Part 3, Chapters 29-37 Analysis

The final chapters of Part 3 bring the plotlines and journeys of character development to cathartic conclusions. Most noticeably, “Lucie” rediscovers her true identity as Mathilde and reunites with her birth-mother, Elise. The theme of The Role of Art in Fate and Identity is particularly invoked by the fact that their reunion and Mathilde’s final conclusive announcement of her identity occurs against the backdrop of the Bois de Boulogne mural and its prophetic phrase “Under these stars, fate will guide you home.” Elise and Mathilde are reunited in their shared love of art, and both of their pursuit of art is what brings them together.
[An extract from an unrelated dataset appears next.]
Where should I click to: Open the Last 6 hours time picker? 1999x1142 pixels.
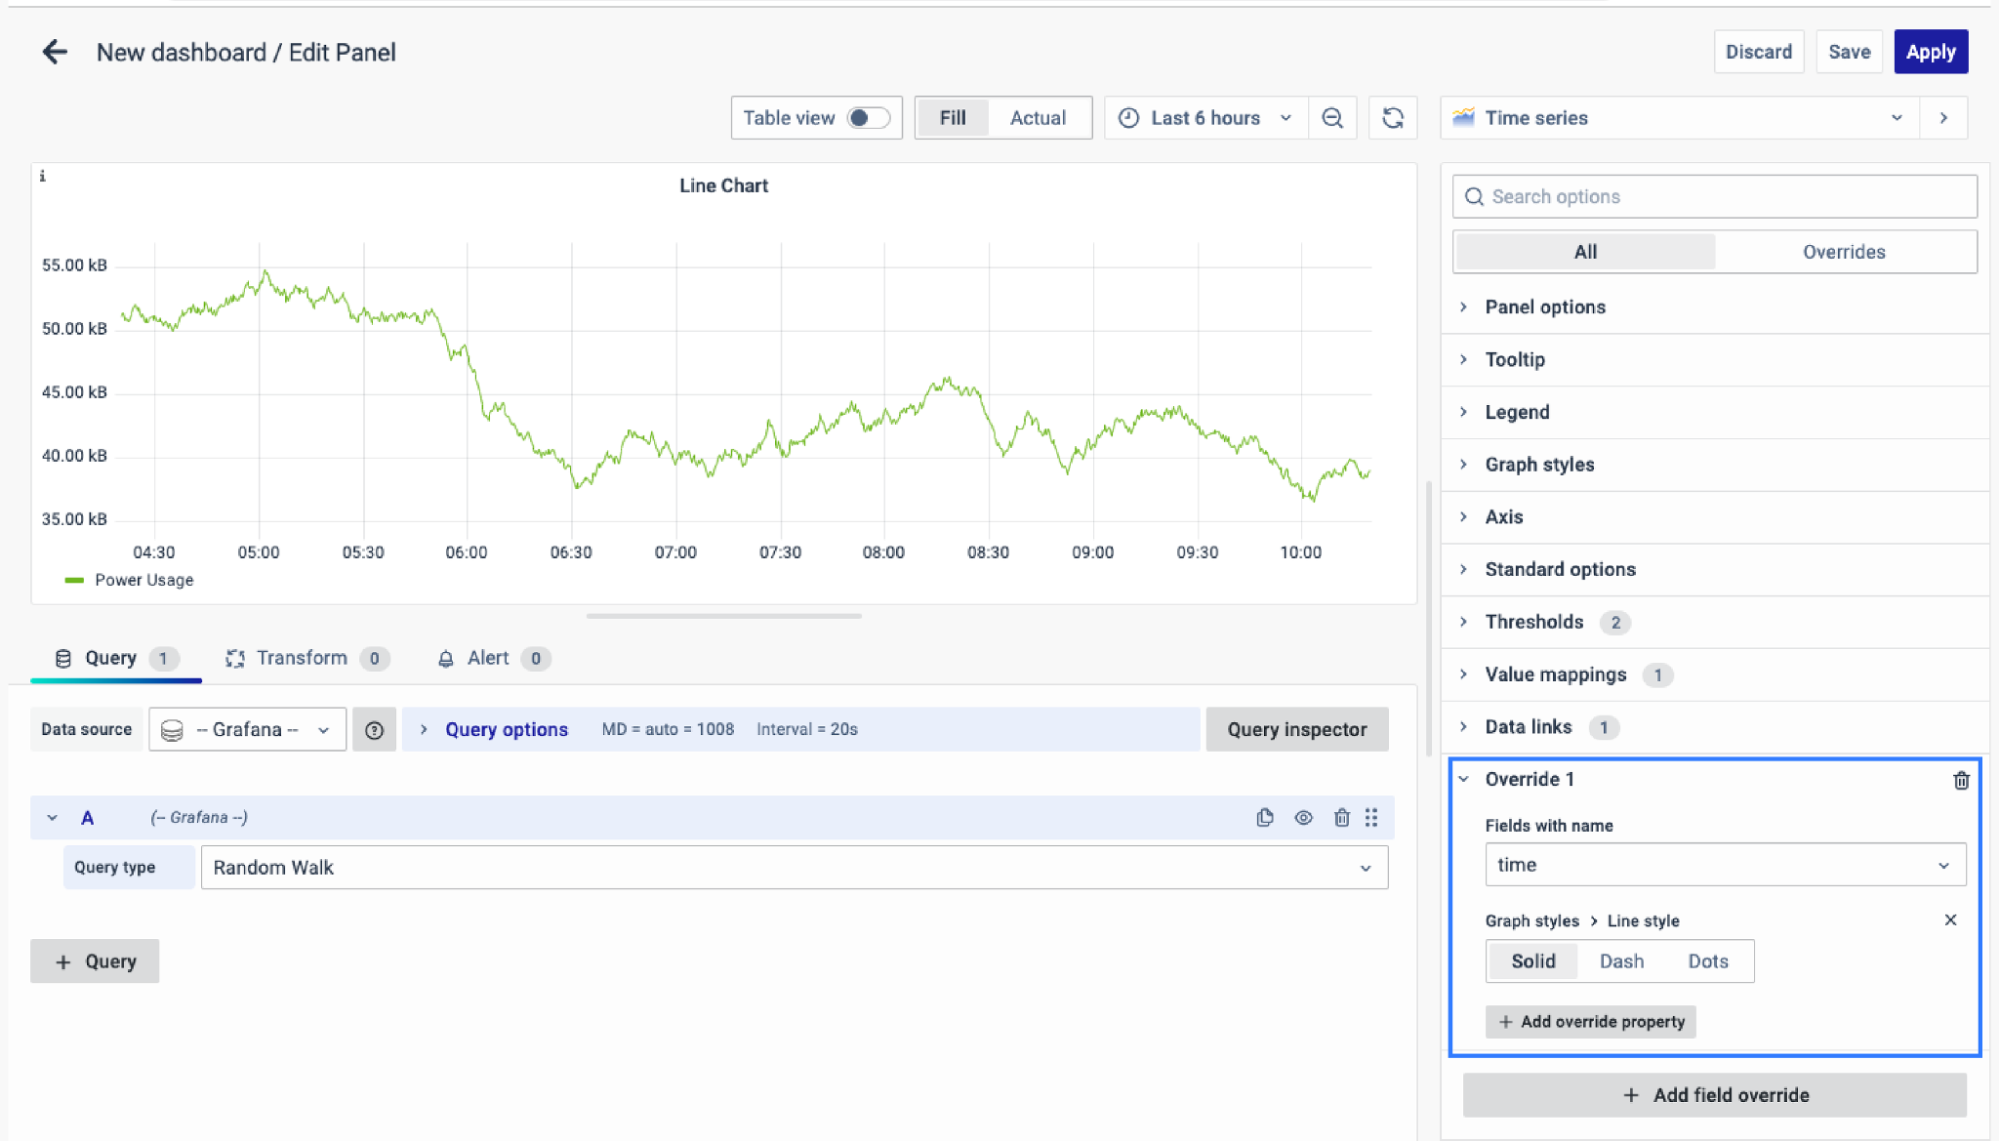point(1206,118)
They use art to uncover and develop their identities, and it is this development that leads them along their fated path of understanding their true identities as mother and daughter and thus reuniting. Art, fate, and identity here are inextricably linked.

Elise’s revelation of Bouet’s treachery, and her reclamation of her stolen artwork and reputation, is another moment of catharsis. Just as reuniting with Mathilde vindicates her decision made out of maternal duty, and allows her to reclaim the stolen identity of “Mathilde’s mother”, so too is she able to fully reclaim her confidence in her identity of “artist” along with her sculptures.

Juliette’s death is bittersweet; it is a tragedy that she is never able to truly make amends and fix her relationships with Elise and “Lucie”, or to heal and learn to love life anew. However, her final vision of the deceased original Lucie implies that she is able to join her lost family in the afterlife or at least that she is able to find peace at last in her final moments. She was aware from the day of the bombing that if Lucie did not survive, then she would have no reason to live, and so it is only on the brink of her own death that she is truly able to come to terms with Lucie’s death.